Here’s the block that got cut out, about the biographer and the his approach:
If there is ever to be a Hall of Fame for post-World War II American biographers, David Garrow has worked undeniably hard for his statue. The energy and sweat required of a great biographer are present. The book’s promotional material says Garrow does research worthy of Robert Caro, the man who has devoted half his life to writing about Lyndon Baines Johnson, and the hype is right. His thousands of resources include The Chicago Defender and several weekly newspapers, which allows him to use facts and statements others have forgotten. He had access to an incredible amount of detail, and decided to use (almost all of) it, to give the reader almost a month-by-month portrayal of 46 years.
Since the fable is so well-known, Garrow needed to perform a tragedy to give the reader a reason to re-visit this territory. He constantly prepared the reader for disappointment, showing that the potential compromises were there all along under the winning smile and Black Kennedy mystique: “[W]hile the crucible of self-creation had produced an ironclad will, the vessel was hollow at its core.”

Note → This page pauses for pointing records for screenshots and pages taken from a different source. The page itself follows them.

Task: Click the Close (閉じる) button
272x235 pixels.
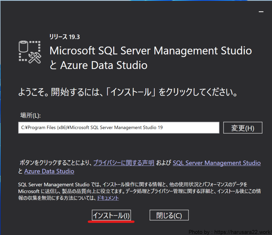Action: 169,215
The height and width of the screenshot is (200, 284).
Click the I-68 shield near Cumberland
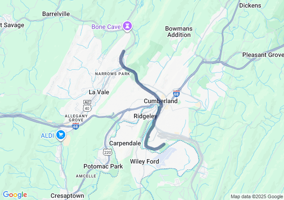pos(176,94)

The so-called hot news of the book—that Barack Obama, a young, over-educated, tall, handsome, single Black man, had a lot of sex before he got married and that he asked his serious live-in girlfriend, a half-white, half-Japanese woman named Shelia Miyoshi Jager, to marry him—is a complete yawner. The story that Garrow tells as he outs Jager is that Obama broke up with her because he needed a Black woman (World History, meet Michelle Robinson) to be a successful Black politician. So what that he asked another woman to marry him? Choosing a wife is a life-effecting process, not just a political one. It is possible that Obama made the decisions he did for purely Machiavellian reasons, but it is equally possible that Obama, a Half-rican, purposely chose a one-hundred-percent American Negress so he could have an authentic Black family. Just because he loved Jager doesn’t mean he was supposed to spend his life with her, and just because they wanted to marry doesn’t mean history was somehow thwarted by ambition.
Garrow is filled with critique—of Obama and of crush-ing Obama journalists and biographers. In his blistering epilogue, Garrow skips the most obvious reason his presidency was impotent: the intent of the Republican Party to oppose him on everything, from the administration’s first day. The epilogue is so intent on being critical—and it should, considering it’s about a man constantly compromised in ways he sees as pragmatic and necessary—it seems not to care where the criticisms originate. Meanwhile, Garrow ignores the most biting Leftist jabs. Strange choices for a left-of-center author. Garrow finds every disappointed friend, every Obama enemy, every teacher and influence he can, and includes them along with seemingly every colleague who at any point praised him. Jager accusing the president of political cowardice is the high-note of a critical symphony.